┌────────

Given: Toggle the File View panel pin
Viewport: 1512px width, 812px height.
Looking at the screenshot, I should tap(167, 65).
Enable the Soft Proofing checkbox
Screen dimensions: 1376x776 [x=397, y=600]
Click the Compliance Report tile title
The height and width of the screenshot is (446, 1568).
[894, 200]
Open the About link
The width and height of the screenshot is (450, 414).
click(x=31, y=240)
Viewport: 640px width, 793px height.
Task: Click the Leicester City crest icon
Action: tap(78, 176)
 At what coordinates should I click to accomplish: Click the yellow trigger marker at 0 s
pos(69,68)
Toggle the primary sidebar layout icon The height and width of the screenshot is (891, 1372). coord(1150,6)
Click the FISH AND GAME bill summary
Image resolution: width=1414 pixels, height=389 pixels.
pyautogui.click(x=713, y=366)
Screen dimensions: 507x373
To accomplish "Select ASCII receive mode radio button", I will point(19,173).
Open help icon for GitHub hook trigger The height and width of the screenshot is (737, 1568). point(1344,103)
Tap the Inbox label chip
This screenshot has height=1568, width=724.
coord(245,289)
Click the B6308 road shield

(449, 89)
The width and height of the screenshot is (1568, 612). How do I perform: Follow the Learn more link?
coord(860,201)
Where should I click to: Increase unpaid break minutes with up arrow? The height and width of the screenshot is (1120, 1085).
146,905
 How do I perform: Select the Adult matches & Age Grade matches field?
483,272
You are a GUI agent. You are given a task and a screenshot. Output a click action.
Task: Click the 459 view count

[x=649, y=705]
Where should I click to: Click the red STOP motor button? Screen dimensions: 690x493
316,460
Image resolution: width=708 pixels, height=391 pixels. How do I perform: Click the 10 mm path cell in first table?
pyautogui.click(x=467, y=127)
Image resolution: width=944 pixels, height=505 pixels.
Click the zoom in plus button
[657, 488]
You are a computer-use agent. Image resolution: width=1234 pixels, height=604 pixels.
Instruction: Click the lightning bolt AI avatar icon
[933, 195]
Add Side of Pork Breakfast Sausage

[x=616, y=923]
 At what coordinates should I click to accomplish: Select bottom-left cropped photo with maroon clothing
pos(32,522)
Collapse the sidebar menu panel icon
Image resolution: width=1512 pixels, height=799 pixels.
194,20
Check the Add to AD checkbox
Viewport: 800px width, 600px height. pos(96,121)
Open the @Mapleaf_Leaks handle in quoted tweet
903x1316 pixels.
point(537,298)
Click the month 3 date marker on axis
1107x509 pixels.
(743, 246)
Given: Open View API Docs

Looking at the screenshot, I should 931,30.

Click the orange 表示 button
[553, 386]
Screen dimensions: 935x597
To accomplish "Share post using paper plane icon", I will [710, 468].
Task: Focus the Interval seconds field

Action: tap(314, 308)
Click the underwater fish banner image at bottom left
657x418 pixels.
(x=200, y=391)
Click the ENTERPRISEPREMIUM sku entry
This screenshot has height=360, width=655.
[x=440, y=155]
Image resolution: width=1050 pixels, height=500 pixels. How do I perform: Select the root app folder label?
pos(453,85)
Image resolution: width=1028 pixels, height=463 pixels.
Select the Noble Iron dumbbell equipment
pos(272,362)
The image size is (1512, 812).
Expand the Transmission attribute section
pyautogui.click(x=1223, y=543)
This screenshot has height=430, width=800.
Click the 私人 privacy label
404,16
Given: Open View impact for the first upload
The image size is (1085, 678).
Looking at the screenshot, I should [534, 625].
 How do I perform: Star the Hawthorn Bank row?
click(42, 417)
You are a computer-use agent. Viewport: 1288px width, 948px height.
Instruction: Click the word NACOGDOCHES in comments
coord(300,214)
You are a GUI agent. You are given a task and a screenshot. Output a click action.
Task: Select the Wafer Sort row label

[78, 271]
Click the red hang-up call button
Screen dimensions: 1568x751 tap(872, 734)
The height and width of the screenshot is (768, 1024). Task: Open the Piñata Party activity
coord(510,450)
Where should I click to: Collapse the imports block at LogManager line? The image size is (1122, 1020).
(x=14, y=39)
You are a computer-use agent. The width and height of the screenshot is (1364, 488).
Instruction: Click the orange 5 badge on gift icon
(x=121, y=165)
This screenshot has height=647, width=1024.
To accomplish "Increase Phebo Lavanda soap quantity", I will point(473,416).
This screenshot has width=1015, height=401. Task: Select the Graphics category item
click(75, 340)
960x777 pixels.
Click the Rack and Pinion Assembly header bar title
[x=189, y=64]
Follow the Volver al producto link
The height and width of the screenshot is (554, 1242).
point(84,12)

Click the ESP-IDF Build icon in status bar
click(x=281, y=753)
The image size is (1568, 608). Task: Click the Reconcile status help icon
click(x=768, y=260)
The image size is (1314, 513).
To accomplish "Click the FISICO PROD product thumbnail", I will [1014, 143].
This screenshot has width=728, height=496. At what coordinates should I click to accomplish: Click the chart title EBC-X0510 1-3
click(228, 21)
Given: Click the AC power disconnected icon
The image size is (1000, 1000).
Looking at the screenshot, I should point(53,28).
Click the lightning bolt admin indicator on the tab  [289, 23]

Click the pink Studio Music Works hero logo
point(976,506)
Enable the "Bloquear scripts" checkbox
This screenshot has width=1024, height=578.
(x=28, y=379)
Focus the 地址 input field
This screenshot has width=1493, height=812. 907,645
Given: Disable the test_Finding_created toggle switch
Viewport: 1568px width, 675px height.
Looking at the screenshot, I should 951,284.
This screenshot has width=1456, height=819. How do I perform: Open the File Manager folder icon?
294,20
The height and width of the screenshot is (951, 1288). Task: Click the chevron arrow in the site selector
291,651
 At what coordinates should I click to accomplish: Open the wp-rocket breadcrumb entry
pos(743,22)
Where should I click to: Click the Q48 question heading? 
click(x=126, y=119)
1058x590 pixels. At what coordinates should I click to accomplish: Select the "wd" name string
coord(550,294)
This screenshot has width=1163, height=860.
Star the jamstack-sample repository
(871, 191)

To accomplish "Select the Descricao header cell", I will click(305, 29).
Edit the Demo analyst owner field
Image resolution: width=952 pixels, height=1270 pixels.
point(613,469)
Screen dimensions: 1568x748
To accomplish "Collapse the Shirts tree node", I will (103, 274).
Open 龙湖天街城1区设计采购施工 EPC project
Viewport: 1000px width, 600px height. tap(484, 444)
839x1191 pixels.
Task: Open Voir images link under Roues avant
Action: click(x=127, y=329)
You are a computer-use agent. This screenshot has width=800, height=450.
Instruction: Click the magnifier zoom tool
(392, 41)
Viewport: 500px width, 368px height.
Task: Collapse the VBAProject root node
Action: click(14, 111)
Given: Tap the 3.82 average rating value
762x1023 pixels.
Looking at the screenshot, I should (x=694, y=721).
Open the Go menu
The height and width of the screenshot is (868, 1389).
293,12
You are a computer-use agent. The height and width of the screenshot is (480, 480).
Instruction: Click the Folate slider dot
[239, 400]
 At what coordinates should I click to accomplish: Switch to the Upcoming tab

└────────

Rewrite all the entries above, swapping "Soft Proofing" for "Gamut Warning" and leaving everything else unchanged.

> Expected output:
Given: Toggle the File View panel pin
Viewport: 1512px width, 812px height.
Looking at the screenshot, I should tap(167, 65).
Enable the Gamut Warning checkbox
Screen dimensions: 1376x776 [x=397, y=600]
Click the Compliance Report tile title
The height and width of the screenshot is (446, 1568).
[894, 200]
Open the About link
The width and height of the screenshot is (450, 414).
click(x=31, y=240)
Viewport: 640px width, 793px height.
Task: Click the Leicester City crest icon
Action: tap(78, 176)
 At what coordinates should I click to accomplish: Click the yellow trigger marker at 0 s
pos(69,68)
Toggle the primary sidebar layout icon The height and width of the screenshot is (891, 1372). coord(1150,6)
Click the FISH AND GAME bill summary
Image resolution: width=1414 pixels, height=389 pixels.
pyautogui.click(x=713, y=366)
Screen dimensions: 507x373
To accomplish "Select ASCII receive mode radio button", I will point(19,173).
Open help icon for GitHub hook trigger The height and width of the screenshot is (737, 1568). point(1344,103)
Tap the Inbox label chip
This screenshot has height=1568, width=724.
coord(245,289)
Click the B6308 road shield

(449, 89)
The width and height of the screenshot is (1568, 612). How do I perform: Follow the Learn more link?
coord(860,201)
Where should I click to: Increase unpaid break minutes with up arrow? The height and width of the screenshot is (1120, 1085).
146,905
 How do I perform: Select the Adult matches & Age Grade matches field?
483,272
You are a GUI agent. You are given a task and a screenshot. Output a click action.
Task: Click the 459 view count

[x=649, y=705]
Where should I click to: Click the red STOP motor button? Screen dimensions: 690x493
316,460
Image resolution: width=708 pixels, height=391 pixels. How do I perform: Click the 10 mm path cell in first table?
pyautogui.click(x=467, y=127)
Image resolution: width=944 pixels, height=505 pixels.
Click the zoom in plus button
[657, 488]
You are a computer-use agent. Image resolution: width=1234 pixels, height=604 pixels.
Instruction: Click the lightning bolt AI avatar icon
[933, 195]
Add Side of Pork Breakfast Sausage

[x=616, y=923]
 At what coordinates should I click to accomplish: Select bottom-left cropped photo with maroon clothing
pos(32,522)
Collapse the sidebar menu panel icon
Image resolution: width=1512 pixels, height=799 pixels.
194,20
Check the Add to AD checkbox
Viewport: 800px width, 600px height. pos(96,121)
Open the @Mapleaf_Leaks handle in quoted tweet
903x1316 pixels.
point(537,298)
Click the month 3 date marker on axis
1107x509 pixels.
(743, 246)
Given: Open View API Docs

Looking at the screenshot, I should 931,30.

Click the orange 表示 button
[553, 386]
Screen dimensions: 935x597
To accomplish "Share post using paper plane icon", I will [710, 468].
Task: Focus the Interval seconds field

Action: tap(314, 308)
Click the underwater fish banner image at bottom left
657x418 pixels.
(x=200, y=391)
Click the ENTERPRISEPREMIUM sku entry
This screenshot has height=360, width=655.
[x=440, y=155]
Image resolution: width=1050 pixels, height=500 pixels. How do I perform: Select the root app folder label?
pos(453,85)
Image resolution: width=1028 pixels, height=463 pixels.
Select the Noble Iron dumbbell equipment
pos(272,362)
The image size is (1512, 812).
Expand the Transmission attribute section
pyautogui.click(x=1223, y=543)
This screenshot has height=430, width=800.
Click the 私人 privacy label
404,16
Given: Open View impact for the first upload
The image size is (1085, 678).
Looking at the screenshot, I should [534, 625].
 How do I perform: Star the Hawthorn Bank row?
click(42, 417)
You are a computer-use agent. Viewport: 1288px width, 948px height.
Instruction: Click the word NACOGDOCHES in comments
coord(300,214)
You are a GUI agent. You are given a task and a screenshot. Output a click action.
Task: Select the Wafer Sort row label

[78, 271]
Click the red hang-up call button
Screen dimensions: 1568x751 tap(872, 734)
The height and width of the screenshot is (768, 1024). Task: Open the Piñata Party activity
coord(510,450)
Where should I click to: Collapse the imports block at LogManager line? The image size is (1122, 1020).
(x=14, y=39)
You are a computer-use agent. The width and height of the screenshot is (1364, 488).
Instruction: Click the orange 5 badge on gift icon
(x=121, y=165)
This screenshot has height=647, width=1024.
To accomplish "Increase Phebo Lavanda soap quantity", I will point(473,416).
This screenshot has width=1015, height=401. Task: Select the Graphics category item
click(75, 340)
960x777 pixels.
Click the Rack and Pinion Assembly header bar title
[x=189, y=64]
Follow the Volver al producto link
The height and width of the screenshot is (554, 1242).
point(84,12)

Click the ESP-IDF Build icon in status bar
click(x=281, y=753)
The image size is (1568, 608). Task: Click the Reconcile status help icon
click(x=768, y=260)
The image size is (1314, 513).
To accomplish "Click the FISICO PROD product thumbnail", I will [1014, 143].
This screenshot has width=728, height=496. At what coordinates should I click to accomplish: Click the chart title EBC-X0510 1-3
click(228, 21)
Given: Click the AC power disconnected icon
The image size is (1000, 1000).
Looking at the screenshot, I should point(53,28).
Click the lightning bolt admin indicator on the tab  [289, 23]

Click the pink Studio Music Works hero logo
point(976,506)
Enable the "Bloquear scripts" checkbox
This screenshot has width=1024, height=578.
(x=28, y=379)
Focus the 地址 input field
This screenshot has width=1493, height=812. 907,645
Given: Disable the test_Finding_created toggle switch
Viewport: 1568px width, 675px height.
Looking at the screenshot, I should 951,284.
This screenshot has width=1456, height=819. How do I perform: Open the File Manager folder icon?
294,20
The height and width of the screenshot is (951, 1288). Task: Click the chevron arrow in the site selector
291,651
 At what coordinates should I click to accomplish: Open the wp-rocket breadcrumb entry
pos(743,22)
Where should I click to: Click the Q48 question heading? 
click(x=126, y=119)
1058x590 pixels. At what coordinates should I click to accomplish: Select the "wd" name string
coord(550,294)
This screenshot has width=1163, height=860.
Star the jamstack-sample repository
(871, 191)

To accomplish "Select the Descricao header cell", I will click(305, 29).
Edit the Demo analyst owner field
Image resolution: width=952 pixels, height=1270 pixels.
point(613,469)
Screen dimensions: 1568x748
To accomplish "Collapse the Shirts tree node", I will (103, 274).
Open 龙湖天街城1区设计采购施工 EPC project
Viewport: 1000px width, 600px height. tap(484, 444)
839x1191 pixels.
Task: Open Voir images link under Roues avant
Action: click(x=127, y=329)
You are a computer-use agent. This screenshot has width=800, height=450.
Instruction: Click the magnifier zoom tool
(392, 41)
Viewport: 500px width, 368px height.
Task: Collapse the VBAProject root node
Action: click(14, 111)
Given: Tap the 3.82 average rating value
762x1023 pixels.
Looking at the screenshot, I should (x=694, y=721).
Open the Go menu
The height and width of the screenshot is (868, 1389).
293,12
You are a computer-use agent. The height and width of the screenshot is (480, 480).
Instruction: Click the Folate slider dot
[239, 400]
 At what coordinates should I click to accomplish: Switch to the Upcoming tab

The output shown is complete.